## TASK INSTRUCTIONS
Go through the data line by line from the top, retyping each exactly, and end with the line that contains "Given: Uncheck the".

(Source records)
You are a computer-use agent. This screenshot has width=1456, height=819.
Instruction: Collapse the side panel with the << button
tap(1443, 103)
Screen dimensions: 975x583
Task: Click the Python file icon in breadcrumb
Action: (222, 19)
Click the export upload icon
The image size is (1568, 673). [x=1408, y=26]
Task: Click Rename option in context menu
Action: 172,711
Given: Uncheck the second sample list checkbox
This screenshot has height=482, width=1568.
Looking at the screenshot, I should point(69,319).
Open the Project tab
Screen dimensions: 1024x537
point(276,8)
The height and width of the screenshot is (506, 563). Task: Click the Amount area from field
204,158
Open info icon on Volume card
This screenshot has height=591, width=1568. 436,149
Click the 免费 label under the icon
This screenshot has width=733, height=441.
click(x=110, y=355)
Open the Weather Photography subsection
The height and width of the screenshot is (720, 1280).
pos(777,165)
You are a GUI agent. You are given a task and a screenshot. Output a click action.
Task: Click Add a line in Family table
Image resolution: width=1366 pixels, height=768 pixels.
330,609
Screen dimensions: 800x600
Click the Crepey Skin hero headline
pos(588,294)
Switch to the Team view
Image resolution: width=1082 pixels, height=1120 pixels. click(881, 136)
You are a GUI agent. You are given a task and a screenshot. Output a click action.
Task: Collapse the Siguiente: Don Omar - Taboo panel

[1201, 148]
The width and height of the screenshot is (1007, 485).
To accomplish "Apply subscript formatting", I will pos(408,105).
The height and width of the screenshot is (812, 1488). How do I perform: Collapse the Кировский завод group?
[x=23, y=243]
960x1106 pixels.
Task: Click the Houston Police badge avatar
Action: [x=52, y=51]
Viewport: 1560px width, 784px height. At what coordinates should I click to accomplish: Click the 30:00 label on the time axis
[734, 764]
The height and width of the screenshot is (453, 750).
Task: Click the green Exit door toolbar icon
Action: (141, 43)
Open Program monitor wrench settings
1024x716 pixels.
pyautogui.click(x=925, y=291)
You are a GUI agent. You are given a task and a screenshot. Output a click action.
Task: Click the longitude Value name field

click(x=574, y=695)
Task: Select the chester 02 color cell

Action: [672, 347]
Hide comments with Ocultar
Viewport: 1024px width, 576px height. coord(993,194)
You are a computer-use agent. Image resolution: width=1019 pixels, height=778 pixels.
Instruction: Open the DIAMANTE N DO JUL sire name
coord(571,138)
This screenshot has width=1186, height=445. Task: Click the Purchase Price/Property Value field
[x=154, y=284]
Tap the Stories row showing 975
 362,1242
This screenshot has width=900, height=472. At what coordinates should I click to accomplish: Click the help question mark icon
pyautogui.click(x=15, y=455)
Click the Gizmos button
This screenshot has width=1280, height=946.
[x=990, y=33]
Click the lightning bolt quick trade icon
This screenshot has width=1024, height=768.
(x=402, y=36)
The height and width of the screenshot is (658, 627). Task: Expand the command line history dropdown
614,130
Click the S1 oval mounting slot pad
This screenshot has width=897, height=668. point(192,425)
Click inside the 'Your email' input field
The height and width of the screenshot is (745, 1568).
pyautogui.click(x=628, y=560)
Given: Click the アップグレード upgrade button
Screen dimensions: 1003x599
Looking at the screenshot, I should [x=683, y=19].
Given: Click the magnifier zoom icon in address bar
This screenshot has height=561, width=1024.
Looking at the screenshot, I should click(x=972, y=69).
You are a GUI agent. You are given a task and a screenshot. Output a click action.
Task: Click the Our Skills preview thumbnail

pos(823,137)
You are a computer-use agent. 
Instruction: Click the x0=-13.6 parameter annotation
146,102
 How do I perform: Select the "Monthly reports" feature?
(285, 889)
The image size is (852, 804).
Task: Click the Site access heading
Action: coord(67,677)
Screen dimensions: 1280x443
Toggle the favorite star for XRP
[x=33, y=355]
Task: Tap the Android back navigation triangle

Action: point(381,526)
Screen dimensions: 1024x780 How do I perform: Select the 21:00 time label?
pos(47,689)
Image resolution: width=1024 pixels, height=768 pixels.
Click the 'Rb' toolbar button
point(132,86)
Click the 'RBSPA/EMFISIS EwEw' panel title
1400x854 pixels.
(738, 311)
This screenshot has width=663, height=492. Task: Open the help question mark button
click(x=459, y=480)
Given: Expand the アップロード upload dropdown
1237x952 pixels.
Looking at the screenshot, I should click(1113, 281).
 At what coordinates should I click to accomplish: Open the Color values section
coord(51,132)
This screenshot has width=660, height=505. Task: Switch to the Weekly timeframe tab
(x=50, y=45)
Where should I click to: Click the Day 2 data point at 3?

## SOLVED PROBLEM
You are a computer-use agent. This screenshot has width=1456, height=819.
Instruction: Collapse the side panel with the << button
tap(1443, 103)
Screen dimensions: 975x583
Task: Click the Python file icon in breadcrumb
Action: (222, 19)
Click the export upload icon
The image size is (1568, 673). [x=1408, y=26]
Task: Click Rename option in context menu
Action: 172,711
Given: Uncheck the second sample list checkbox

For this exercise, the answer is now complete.